I opened the door, more so to confirm that it was really him and not some tape, and found him on his knees...just as the song said. I couldn't help but smile. There was NO WAY I was going to let him live this down. There was also no way that I was going to let him know how much the gesture meant to me.
To see a 400 year old, eloquently posed, French vampire in fitted black linen pants and a blue peek-a-boo shirt that accentuated his eyes was enough to flatter any girl...AND then to have him on his kneess was even more priceless. I don't even think I heard the rest of the words in the song. I tried so hard not to bust out laughing when he REALLY started to get in the song.
He closed his eyes as if he was the creator and I just knew I was going to loose it there.
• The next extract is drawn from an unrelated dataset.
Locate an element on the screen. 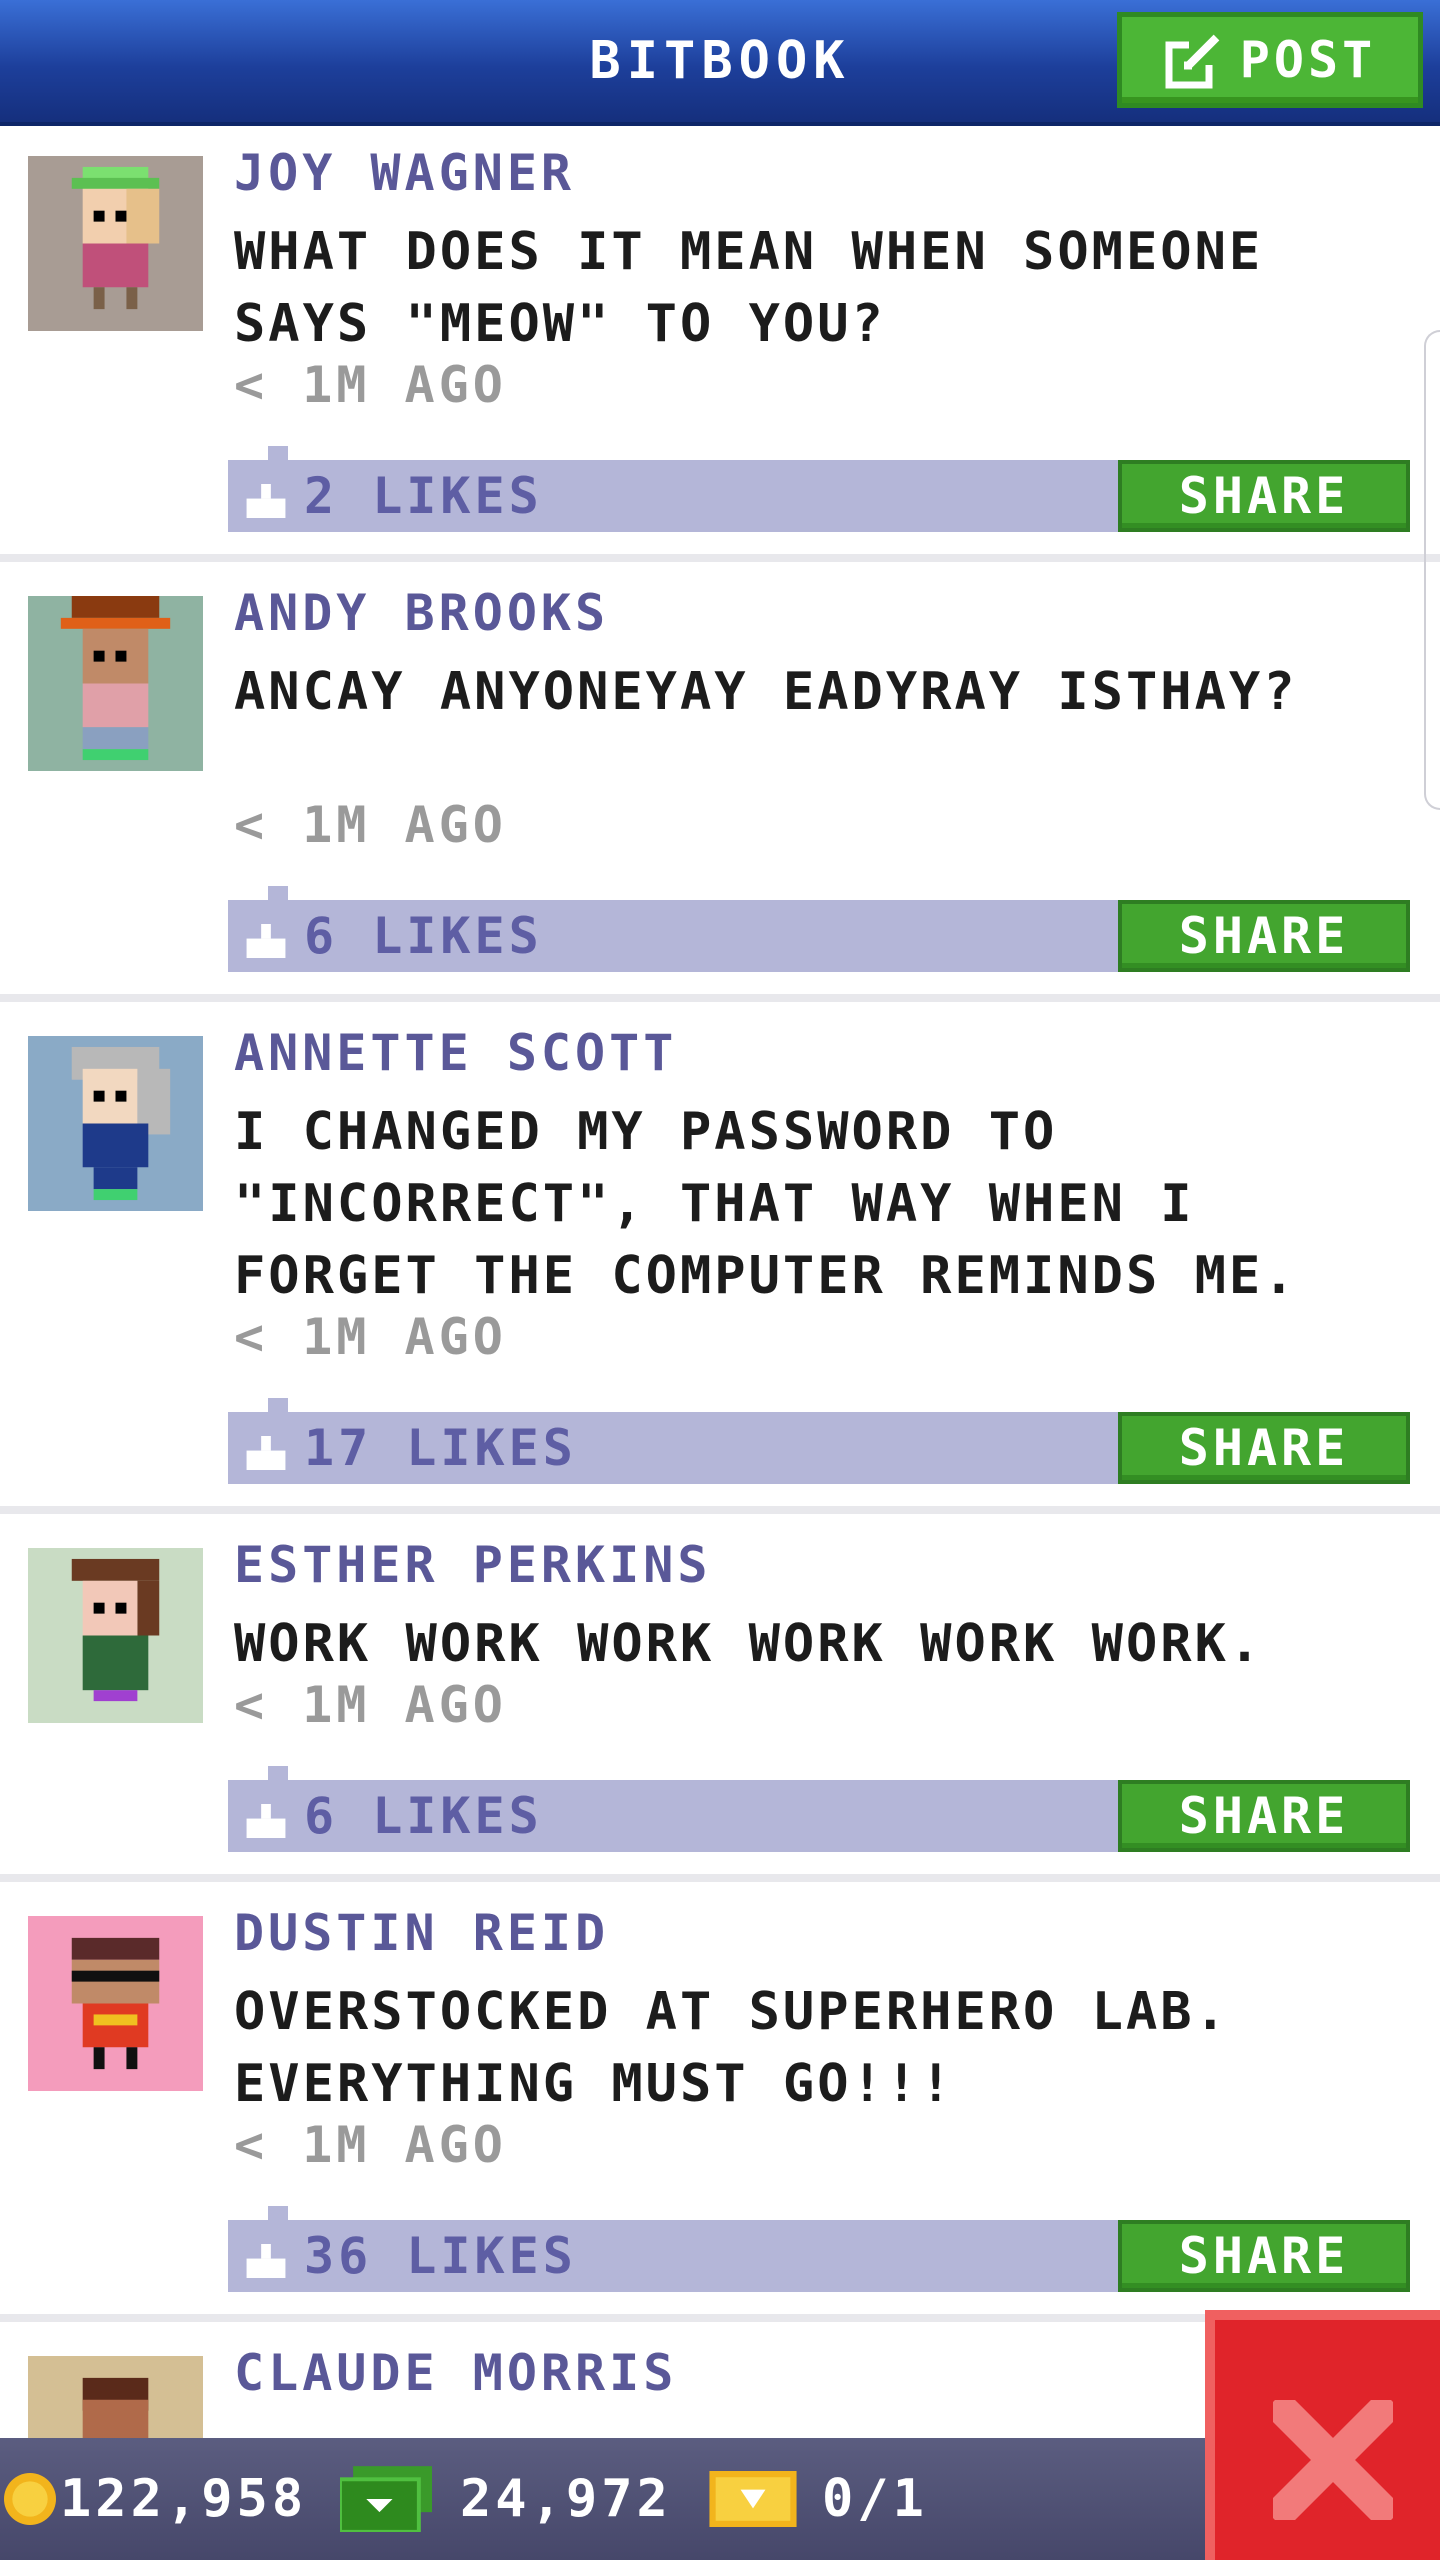 This screenshot has height=2560, width=1440. cash-value: 24,972 is located at coordinates (566, 2499).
I felt someone else but paid it no mind. It made things even better that someone else saw the show and would maybe help me prove it to others.
The song finally came to a close and he just knelt there staring at me, waiting for some kind of response. I couldn't speak at the moment cause I was too busy laughing inside...laughing and crying. I wanted nothing more then to throw myself in his arms and never let go, but I could bring myself to do it.
"That was....what can I say...breathtaking." I said the last in a swooning kind of way and could no longer hold the giggles in...nor the urge to hold him. I stepped closer to him and stared down into the blue orbs that held my heart. I placed a hand on his left cheek and said, "What am I to do with you? I can't kill you and you make it so hard to love you yet so easy." He wrapped his arms around my waist and pulled me to him, pressing his right cheek into my stomach. I squeezed my eyes shut tight to hold back the tears and whispered, "Damn you Jean-Claude. I hate you." Mentally I was screaming that I loved him and didn't know what I would do without him. He was smart enough not to say anything, but squeezed my waist a little tighter....letting me know he heard me and that he was sorry.